SOURCE DATA.
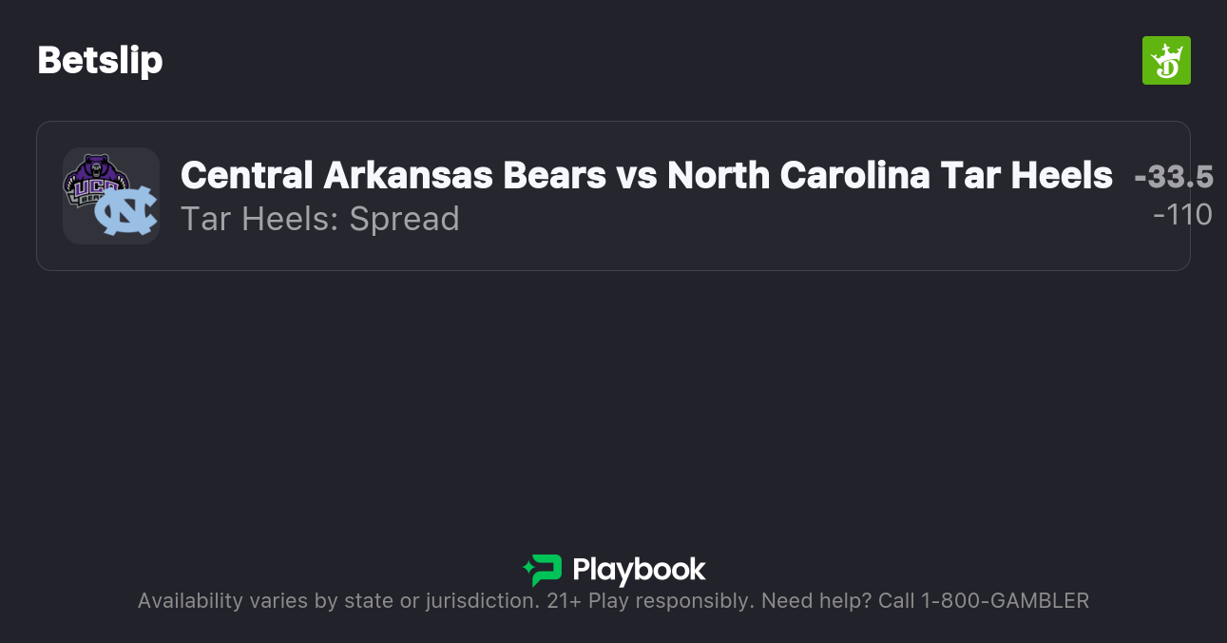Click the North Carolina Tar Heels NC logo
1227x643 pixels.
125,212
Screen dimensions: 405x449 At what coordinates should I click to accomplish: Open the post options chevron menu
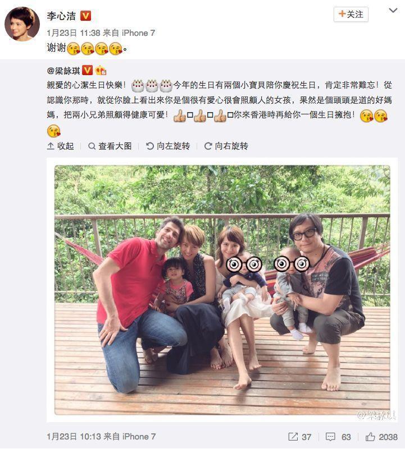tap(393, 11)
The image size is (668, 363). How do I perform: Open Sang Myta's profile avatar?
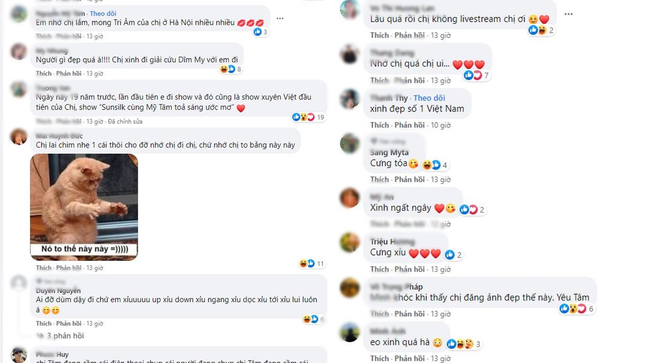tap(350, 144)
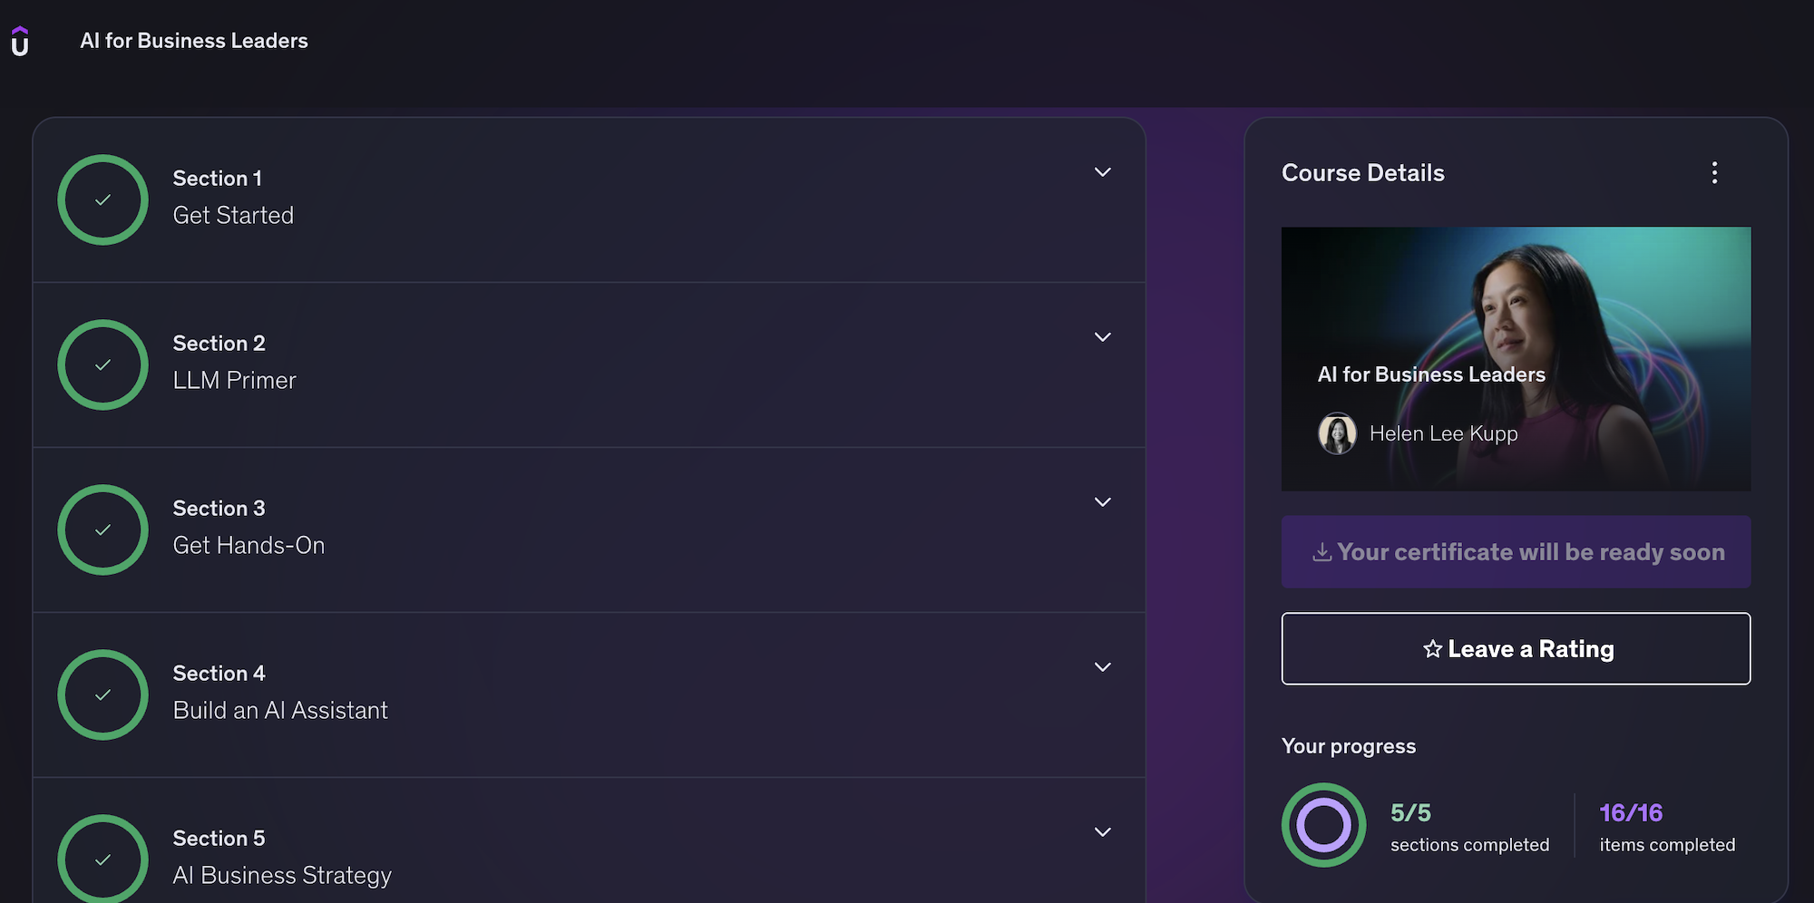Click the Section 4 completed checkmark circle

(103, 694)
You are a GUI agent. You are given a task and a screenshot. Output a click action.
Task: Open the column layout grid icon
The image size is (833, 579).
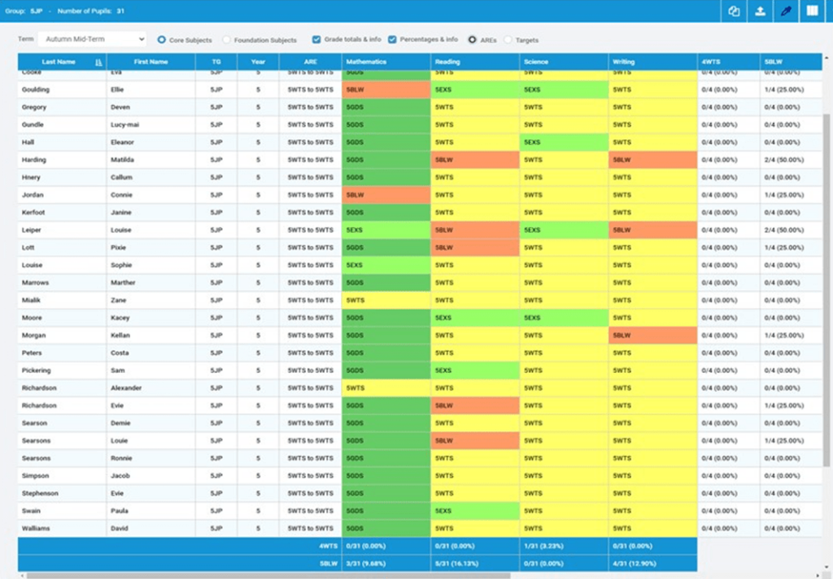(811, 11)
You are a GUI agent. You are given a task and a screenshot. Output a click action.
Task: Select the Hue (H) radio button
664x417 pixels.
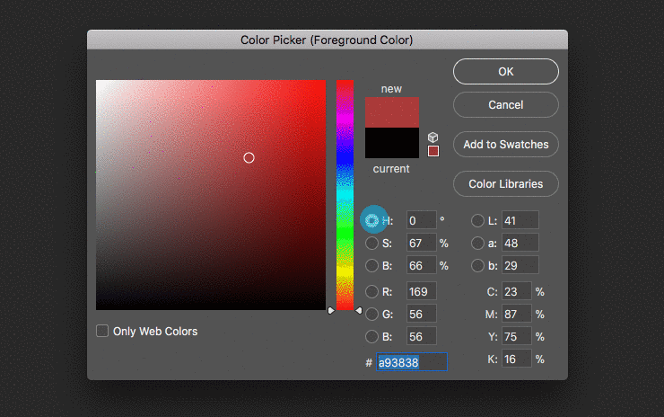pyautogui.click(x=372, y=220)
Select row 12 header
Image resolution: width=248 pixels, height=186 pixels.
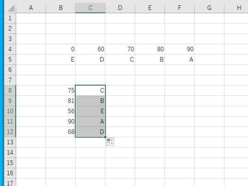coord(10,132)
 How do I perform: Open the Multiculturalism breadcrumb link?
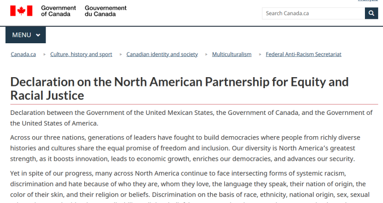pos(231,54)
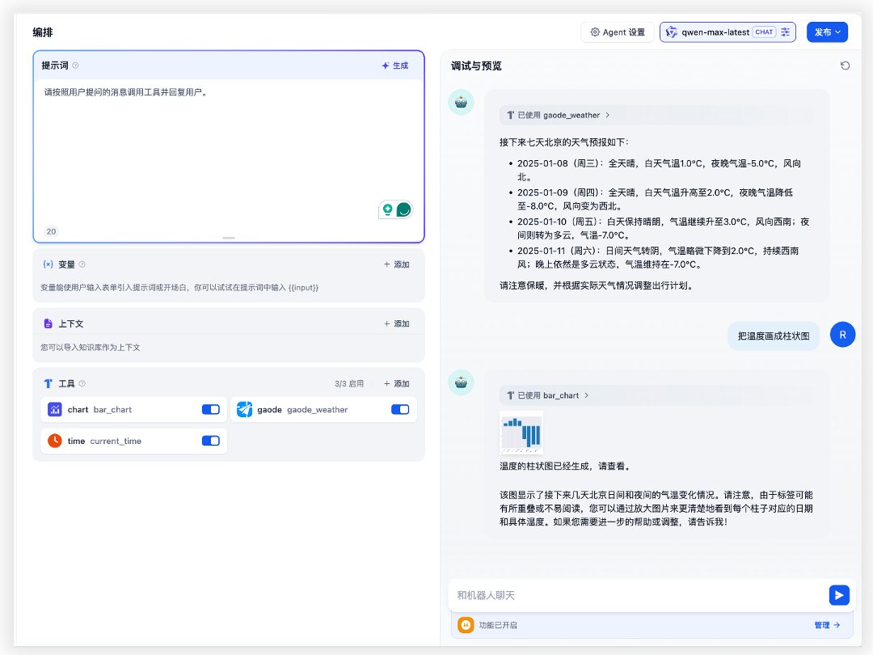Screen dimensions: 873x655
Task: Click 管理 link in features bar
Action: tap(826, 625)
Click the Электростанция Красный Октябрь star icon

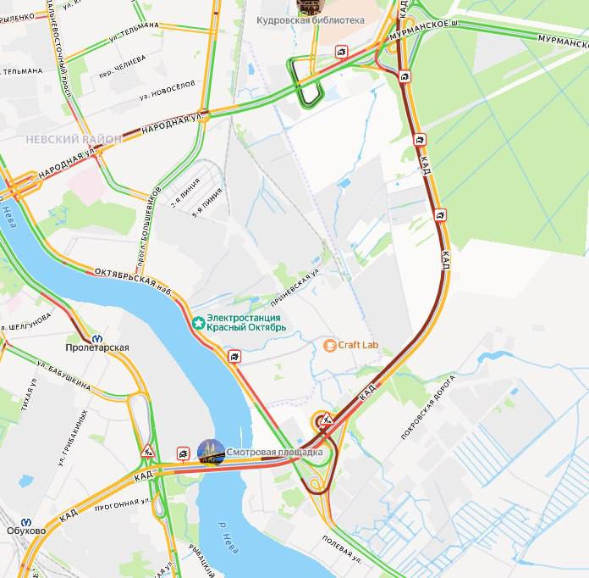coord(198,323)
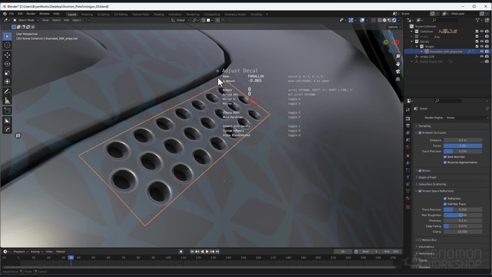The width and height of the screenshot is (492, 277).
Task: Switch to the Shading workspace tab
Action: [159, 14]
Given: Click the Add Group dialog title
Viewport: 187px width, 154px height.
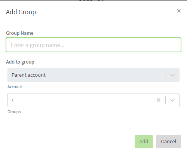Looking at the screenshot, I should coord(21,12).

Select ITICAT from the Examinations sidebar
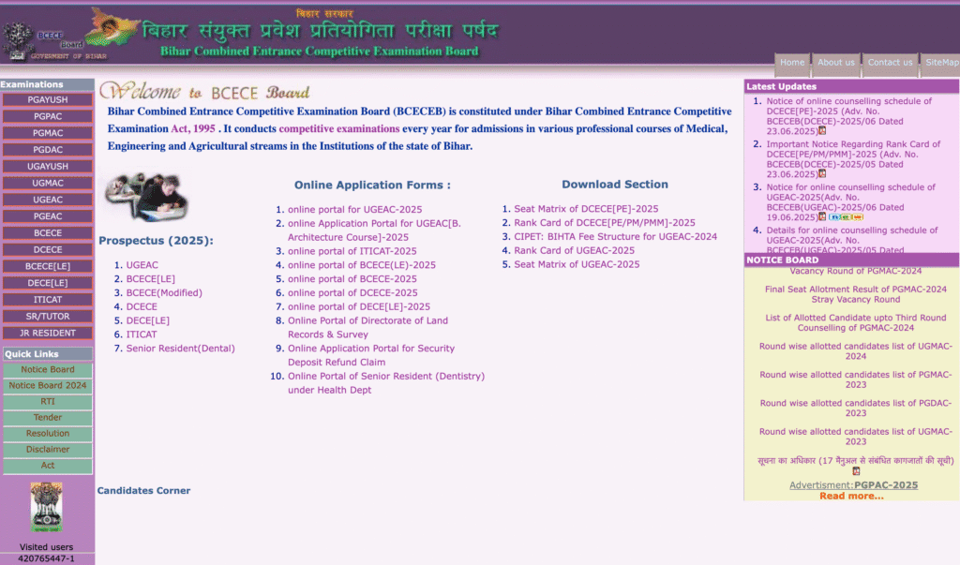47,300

PROBLEM DETAILS. Reproduce the lines from the line with "Select row 12 header" through the last line of the entries exactly, including both ends and excluding pictures.

ANSWER SECTION.
Select row 12 header
Image resolution: width=248 pixels, height=186 pixels.
coord(10,132)
 How do I perform: Open the Multiculturalism breadcrumb link?
pos(231,54)
Screen dimensions: 873x655
Task: Click 管理 link in features bar
Action: tap(826, 625)
Click the Электростанция Красный Октябрь star icon

coord(198,323)
The width and height of the screenshot is (492, 277).
Task: Switch to the Shading workspace tab
Action: [159, 14]
Given: Click the Add Group dialog title
Viewport: 187px width, 154px height.
Looking at the screenshot, I should coord(21,12).

Select ITICAT from the Examinations sidebar
47,300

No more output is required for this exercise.